◆ **REQUIRED ACTIONS**:
[a] In the forum thread about buying Barbour jackets at Orvis, list every date that appears next to a poster's name.
[b] From the forum thread about buying Barbour jackets at Orvis, reproduce word for word the section starting with "## ada8356 (Dec" and going on through "on different versions.".

I've never seen Barbours on sale at Orvis. However, they often have $25 off coupons available and offer a 10% discount on one purchase for signing up to receive emails. I used these along with some gift cards bought online at a discount and was able to trim a hefty amount (about $115, IIRC) off the full price.


----------



## nolan50410 (Dec 5, 2006)

Don't think Orvis normally discounts the regular Barbour wax outerwear (Beaufort, Bedale, Border). You will have better luck, as I did, with locally owned shops looking to clear out seasonal merchandise in the spring months.


----------



## ada8356 (Dec 14, 2007)

Thanks. That's what I thought but wanted to make sure. 

I plan to buy from Orvis regardless as I've spent quite a bit of time in there trying on different versions.


----------



## AncientMadder (Apr 21, 2011)

Great idea, Nolan. I'm about the same height as you and will try the same thing next time I buy a Barbour.

My Beaufort is a size 40. It's just long enough in the sleeves but too big everywhere else after weight loss. I sent it to Barbour a few weeks ago to have the sides taken in 4". I'm not totally confident it's going to look great—I'm worried they'll take in the body without taking in the sleeves a proportionate amount—but figured it was worth a shot.


----------



## AlfaNovember (Jun 27, 2011)

hardline_42 said:


> I've never seen Barbours on sale at Orvis.


Sale pricing on Barbour at Orvis may be unusual, but it does happen, particularly for the lower-volume variants. I bought mine on sale at the local Orvis shop in early summer. It is the "flyweight" version of the beaufort, with 4 oz. fabric rather than the standard 6 oz. The lighter weight happens to be ideal for local conditions, so I've been quite happy with it.


----------



## Tilton (Nov 27, 2011)

Orvis does not discount Barbour's core products (Beaufort, Bedale, etc in original thornproof or Sylkoil). They will discount seasonal and "fashion" items, though. 

Also: Hardline, you're afraid to reproof your jacket yourself? I sent one back to Barbour one time and it wasn't vastly better of a job than I do in my own kitchen, took months to turnaround, and cost 4x what a can of wax does. I always thought it was sort of a relaxing, manly task. Then again, my father find vacuuming cathartic - I guess we all have our limits.

◆ **COLLECTED DATA**:
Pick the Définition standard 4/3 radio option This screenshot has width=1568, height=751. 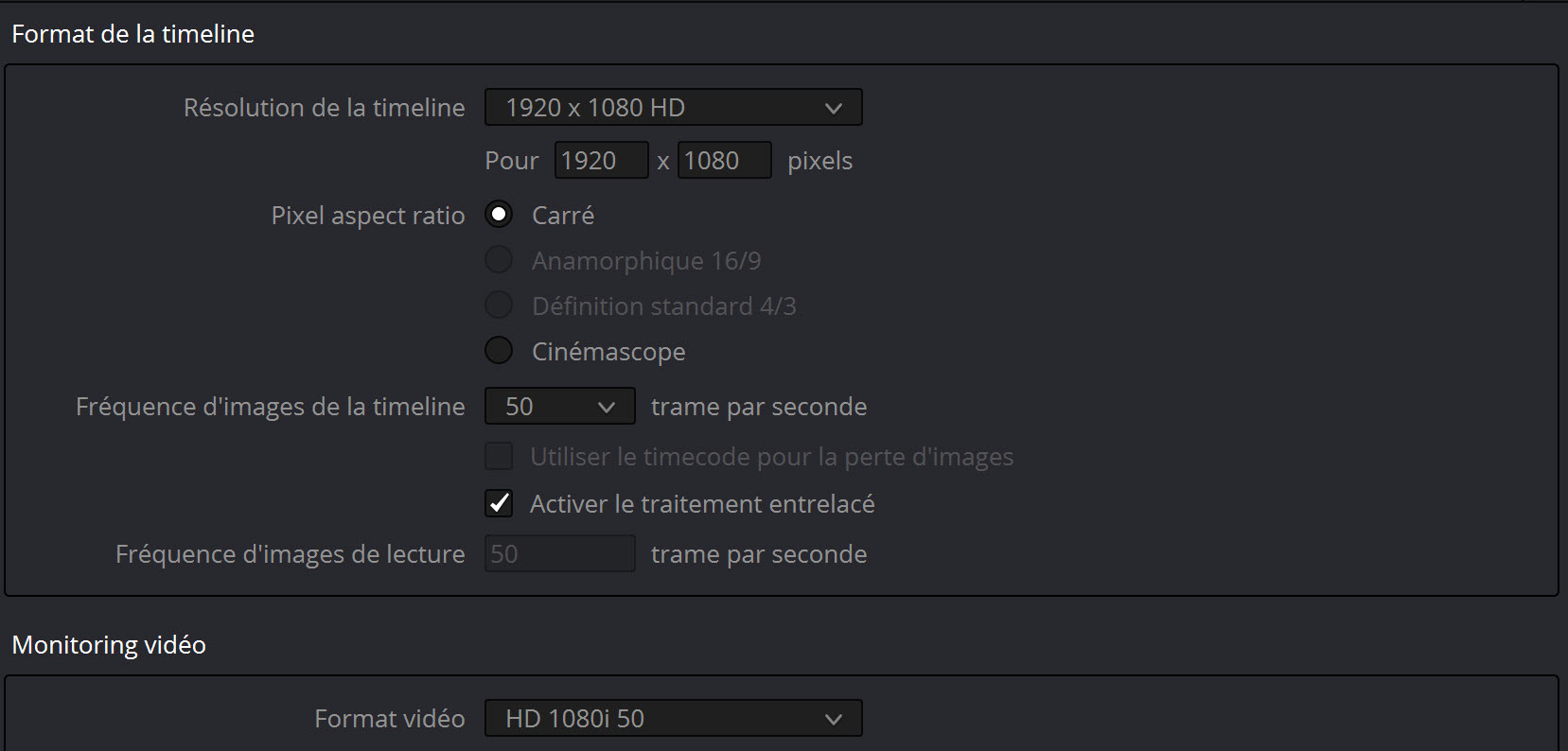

◆ **RESPONSES FOR EACH TASK**:
[a]
Dec 5, 2006
Dec 14, 2007
Apr 21, 2011
Jun 27, 2011
Nov 27, 2011

[b]
## ada8356 (Dec 14, 2007)

Thanks. That's what I thought but wanted to make sure. 

I plan to buy from Orvis regardless as I've spent quite a bit of time in there trying on different versions.